Page excerpt:
——
Anita Richardson’s insurance company gave her $4,500 to repair what her contractor says is $50,000 worth of damage done when Hurricane Katrina ripped apart the roof of her New Orleans, La., home and poured about two feet of water inside.
“How can I repair my roof, my shutters, my gutters, all these other things, with $4,500?” Richardson said.
Unemployed since the storm and living in a FEMA trailer park north of Baton Rouge, Richardson is one of about 100,000 homeowners expected to register for up to $150,000 apiece in aid from a reconstruction plan unveiled by Gov. Kathleen Blanco.
The program has the blessings of President Bush, who is pressing Congress to provide about $4.2 billion toward its expected $7.5 billion cost. “The number fits into a well thought-out plan that has been put together by the local folks,” Bush said during a recent trip to New Orleans.
But the plan’s prospects are far from certain.
Congress probably won’t decide on funding until May, and there is no guarantee the state will get the full $4.2 billion – other Gulf Coast states will be competing for it. Meanwhile, the program needs approval from Blanco’s Louisiana Recovery Authority, the state legislature and the U.S. Department of Housing and Urban Development.
It all means homeowners like Richardson are unlikely to see any checks before summer – and the beginning of another hurricane season.
Even with the necessary approvals and funding, they still could face lengthy waits for contractors in a state where more than 120,000 owner-occupied homes received major damage from hurricanes Katrina and Rita. About 210,000 more received minor damage, according to the Louisiana Recovery Authority.
——
Your tasks:
a: Answer these questions from the hurricane aid article, one per line:
(i) How much money did Richardson's insurance company give her?
(ii) Where is Richardson living?
(iii) When is Congress likely to decide on funding?
b: List each distinct dollar amount stated in the hurricane aid article.
c: Decide whether each statement agrees with the hurricane aid article, answering yes or no and quoting the words that settle it:
(i) The reconstruction program is expected to cost about $7.5 billion.
(ii) About 100,000 homes received minor damage.
(iii) President Bush opposes the program.
The records play no part in the tasks on the hurricane aid article.
——
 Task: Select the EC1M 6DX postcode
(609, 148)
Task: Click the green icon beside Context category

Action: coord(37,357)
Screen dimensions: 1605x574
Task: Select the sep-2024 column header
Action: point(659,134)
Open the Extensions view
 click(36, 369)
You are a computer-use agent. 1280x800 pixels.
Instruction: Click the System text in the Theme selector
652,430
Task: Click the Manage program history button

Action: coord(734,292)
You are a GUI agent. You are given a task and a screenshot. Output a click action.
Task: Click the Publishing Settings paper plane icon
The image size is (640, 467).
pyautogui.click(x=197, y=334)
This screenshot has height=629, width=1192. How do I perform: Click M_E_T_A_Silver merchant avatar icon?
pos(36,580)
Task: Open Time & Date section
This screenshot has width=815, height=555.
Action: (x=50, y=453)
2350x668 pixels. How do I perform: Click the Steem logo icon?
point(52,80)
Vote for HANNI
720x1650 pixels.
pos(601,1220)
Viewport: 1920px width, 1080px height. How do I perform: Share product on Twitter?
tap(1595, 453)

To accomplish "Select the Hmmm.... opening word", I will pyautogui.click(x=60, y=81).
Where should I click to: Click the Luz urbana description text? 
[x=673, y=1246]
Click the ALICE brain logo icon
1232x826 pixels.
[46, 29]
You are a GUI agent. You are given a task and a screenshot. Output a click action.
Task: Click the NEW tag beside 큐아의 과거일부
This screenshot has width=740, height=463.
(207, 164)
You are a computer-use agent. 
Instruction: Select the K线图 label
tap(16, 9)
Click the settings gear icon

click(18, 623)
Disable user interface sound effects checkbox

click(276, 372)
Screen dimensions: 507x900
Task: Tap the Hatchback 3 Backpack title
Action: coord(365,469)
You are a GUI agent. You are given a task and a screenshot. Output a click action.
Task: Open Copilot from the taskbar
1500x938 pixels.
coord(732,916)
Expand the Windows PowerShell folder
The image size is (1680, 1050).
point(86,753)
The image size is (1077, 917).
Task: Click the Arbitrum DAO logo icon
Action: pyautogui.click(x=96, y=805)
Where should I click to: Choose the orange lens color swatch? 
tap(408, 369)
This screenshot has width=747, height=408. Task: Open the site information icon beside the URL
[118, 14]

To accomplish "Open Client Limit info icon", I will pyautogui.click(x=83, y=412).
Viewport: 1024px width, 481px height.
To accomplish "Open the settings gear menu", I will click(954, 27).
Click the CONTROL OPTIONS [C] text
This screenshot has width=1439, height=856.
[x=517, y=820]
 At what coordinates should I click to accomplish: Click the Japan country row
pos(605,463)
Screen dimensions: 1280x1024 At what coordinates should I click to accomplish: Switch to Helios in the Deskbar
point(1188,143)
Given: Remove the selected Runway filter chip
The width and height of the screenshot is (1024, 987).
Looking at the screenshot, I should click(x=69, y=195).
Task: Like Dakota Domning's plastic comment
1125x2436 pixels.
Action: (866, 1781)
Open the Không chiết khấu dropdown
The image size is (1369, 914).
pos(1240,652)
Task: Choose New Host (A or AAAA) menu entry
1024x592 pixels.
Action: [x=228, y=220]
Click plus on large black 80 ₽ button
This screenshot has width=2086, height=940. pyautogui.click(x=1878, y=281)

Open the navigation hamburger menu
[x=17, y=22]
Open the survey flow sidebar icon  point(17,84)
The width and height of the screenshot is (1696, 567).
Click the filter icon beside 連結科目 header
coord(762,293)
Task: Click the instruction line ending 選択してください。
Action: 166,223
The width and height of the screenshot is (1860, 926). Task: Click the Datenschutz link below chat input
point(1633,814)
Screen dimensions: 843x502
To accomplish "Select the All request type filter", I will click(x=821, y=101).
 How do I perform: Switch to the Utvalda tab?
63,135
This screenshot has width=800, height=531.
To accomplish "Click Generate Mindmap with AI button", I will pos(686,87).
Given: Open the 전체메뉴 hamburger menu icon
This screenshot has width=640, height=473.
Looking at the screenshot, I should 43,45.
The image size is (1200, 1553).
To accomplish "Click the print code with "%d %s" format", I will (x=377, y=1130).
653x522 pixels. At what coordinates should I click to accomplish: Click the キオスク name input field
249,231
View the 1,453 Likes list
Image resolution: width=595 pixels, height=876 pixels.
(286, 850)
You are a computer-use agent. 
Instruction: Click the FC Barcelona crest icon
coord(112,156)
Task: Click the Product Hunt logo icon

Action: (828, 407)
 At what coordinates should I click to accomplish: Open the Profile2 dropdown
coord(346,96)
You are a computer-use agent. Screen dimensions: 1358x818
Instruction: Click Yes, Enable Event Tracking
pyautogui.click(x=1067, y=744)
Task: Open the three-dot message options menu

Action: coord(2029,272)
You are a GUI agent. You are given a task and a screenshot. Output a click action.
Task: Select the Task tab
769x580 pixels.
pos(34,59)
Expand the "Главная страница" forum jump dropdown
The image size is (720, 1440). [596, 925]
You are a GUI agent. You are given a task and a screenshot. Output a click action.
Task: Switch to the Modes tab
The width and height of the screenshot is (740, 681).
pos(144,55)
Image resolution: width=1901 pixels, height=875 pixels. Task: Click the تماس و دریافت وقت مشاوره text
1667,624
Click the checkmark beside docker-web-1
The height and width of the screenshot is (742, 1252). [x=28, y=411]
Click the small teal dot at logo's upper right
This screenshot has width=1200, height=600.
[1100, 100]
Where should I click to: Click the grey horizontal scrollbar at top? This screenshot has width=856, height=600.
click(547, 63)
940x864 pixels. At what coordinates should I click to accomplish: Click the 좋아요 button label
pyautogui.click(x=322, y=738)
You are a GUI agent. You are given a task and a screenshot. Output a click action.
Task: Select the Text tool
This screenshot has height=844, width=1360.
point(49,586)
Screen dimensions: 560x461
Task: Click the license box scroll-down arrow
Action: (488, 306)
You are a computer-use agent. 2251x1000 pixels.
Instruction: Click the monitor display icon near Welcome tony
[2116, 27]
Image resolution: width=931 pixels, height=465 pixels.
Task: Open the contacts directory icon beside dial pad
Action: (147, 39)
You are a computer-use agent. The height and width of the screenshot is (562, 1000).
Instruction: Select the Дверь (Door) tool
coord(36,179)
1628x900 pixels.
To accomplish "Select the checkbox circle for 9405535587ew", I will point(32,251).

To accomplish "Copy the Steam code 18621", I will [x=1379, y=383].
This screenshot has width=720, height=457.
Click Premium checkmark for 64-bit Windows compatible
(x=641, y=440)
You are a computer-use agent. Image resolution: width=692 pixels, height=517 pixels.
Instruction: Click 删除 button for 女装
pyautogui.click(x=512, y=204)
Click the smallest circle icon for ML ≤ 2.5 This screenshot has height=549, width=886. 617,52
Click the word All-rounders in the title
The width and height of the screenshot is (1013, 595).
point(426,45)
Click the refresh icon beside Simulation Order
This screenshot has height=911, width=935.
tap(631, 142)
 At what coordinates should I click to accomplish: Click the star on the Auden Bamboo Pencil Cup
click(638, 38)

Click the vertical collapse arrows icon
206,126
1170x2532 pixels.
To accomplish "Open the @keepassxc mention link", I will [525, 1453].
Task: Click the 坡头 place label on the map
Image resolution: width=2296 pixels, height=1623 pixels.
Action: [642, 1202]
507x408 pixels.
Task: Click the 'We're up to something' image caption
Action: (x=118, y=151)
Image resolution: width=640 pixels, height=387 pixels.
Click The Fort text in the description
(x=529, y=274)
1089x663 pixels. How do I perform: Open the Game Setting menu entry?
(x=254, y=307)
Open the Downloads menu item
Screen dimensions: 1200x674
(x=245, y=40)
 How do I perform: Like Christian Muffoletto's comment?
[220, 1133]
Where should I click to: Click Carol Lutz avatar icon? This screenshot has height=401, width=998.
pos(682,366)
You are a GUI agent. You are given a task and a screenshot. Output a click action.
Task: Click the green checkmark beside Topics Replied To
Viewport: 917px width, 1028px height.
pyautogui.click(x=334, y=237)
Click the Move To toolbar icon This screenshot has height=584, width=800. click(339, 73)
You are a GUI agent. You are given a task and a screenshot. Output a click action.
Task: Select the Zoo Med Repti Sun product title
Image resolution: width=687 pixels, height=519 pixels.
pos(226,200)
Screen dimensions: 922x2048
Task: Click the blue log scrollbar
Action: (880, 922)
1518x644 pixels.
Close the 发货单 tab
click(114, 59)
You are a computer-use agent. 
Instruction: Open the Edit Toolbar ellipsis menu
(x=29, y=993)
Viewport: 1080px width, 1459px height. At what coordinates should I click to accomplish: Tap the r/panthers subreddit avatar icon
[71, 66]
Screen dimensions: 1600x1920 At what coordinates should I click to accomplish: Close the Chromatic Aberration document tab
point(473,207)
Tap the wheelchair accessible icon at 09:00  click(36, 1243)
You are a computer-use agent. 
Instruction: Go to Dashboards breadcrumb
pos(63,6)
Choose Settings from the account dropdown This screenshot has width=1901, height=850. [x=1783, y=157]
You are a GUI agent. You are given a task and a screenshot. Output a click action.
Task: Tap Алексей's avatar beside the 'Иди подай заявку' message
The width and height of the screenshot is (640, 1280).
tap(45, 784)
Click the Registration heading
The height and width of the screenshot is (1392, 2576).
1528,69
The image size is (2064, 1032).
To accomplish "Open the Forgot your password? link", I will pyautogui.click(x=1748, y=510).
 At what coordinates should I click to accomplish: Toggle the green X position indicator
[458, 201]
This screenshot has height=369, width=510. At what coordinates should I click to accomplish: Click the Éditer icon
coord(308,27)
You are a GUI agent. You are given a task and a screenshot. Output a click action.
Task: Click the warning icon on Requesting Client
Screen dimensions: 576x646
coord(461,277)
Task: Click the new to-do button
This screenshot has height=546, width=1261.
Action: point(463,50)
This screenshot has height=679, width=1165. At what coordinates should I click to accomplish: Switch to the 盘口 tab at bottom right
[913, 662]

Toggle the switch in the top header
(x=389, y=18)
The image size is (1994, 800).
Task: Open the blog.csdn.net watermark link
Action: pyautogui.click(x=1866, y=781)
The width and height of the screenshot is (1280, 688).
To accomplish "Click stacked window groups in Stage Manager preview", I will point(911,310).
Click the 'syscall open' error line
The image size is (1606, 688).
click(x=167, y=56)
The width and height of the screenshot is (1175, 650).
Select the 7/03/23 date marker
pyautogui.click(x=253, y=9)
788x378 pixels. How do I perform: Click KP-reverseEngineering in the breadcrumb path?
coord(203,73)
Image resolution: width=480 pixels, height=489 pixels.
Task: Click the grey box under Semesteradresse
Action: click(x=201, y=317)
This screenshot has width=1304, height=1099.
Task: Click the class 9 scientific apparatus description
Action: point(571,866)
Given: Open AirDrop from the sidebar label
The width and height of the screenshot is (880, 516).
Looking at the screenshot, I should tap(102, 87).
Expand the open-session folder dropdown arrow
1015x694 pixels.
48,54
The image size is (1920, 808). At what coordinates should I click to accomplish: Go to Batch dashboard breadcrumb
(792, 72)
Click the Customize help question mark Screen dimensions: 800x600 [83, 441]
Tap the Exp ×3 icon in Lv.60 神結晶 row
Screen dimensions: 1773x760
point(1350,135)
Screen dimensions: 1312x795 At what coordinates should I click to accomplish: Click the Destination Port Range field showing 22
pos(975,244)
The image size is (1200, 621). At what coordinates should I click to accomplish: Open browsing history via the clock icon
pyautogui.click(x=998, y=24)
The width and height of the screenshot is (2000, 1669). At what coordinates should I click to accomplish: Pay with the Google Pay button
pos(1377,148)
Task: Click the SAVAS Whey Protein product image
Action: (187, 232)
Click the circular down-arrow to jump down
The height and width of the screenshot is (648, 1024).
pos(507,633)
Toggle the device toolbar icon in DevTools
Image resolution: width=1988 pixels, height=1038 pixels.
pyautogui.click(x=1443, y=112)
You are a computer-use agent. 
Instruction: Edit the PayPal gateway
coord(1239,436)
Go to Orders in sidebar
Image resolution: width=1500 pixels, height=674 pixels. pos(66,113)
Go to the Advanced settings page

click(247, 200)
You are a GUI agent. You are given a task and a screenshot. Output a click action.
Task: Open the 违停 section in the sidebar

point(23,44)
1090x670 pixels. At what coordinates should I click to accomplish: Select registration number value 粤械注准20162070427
——
Answers by item:
a:
(i) $4,500
(ii) In a FEMA trailer park north of Baton Rouge
(iii) Probably not until May

b: $4,500; $50,000; $150,000; $4.2 billion; $7.5 billion

c:
(i) Yes: "its expected $7.5 billion cost"
(ii) No: "About 210,000 more received minor damage"
(iii) No: "The program has the blessings of President Bush"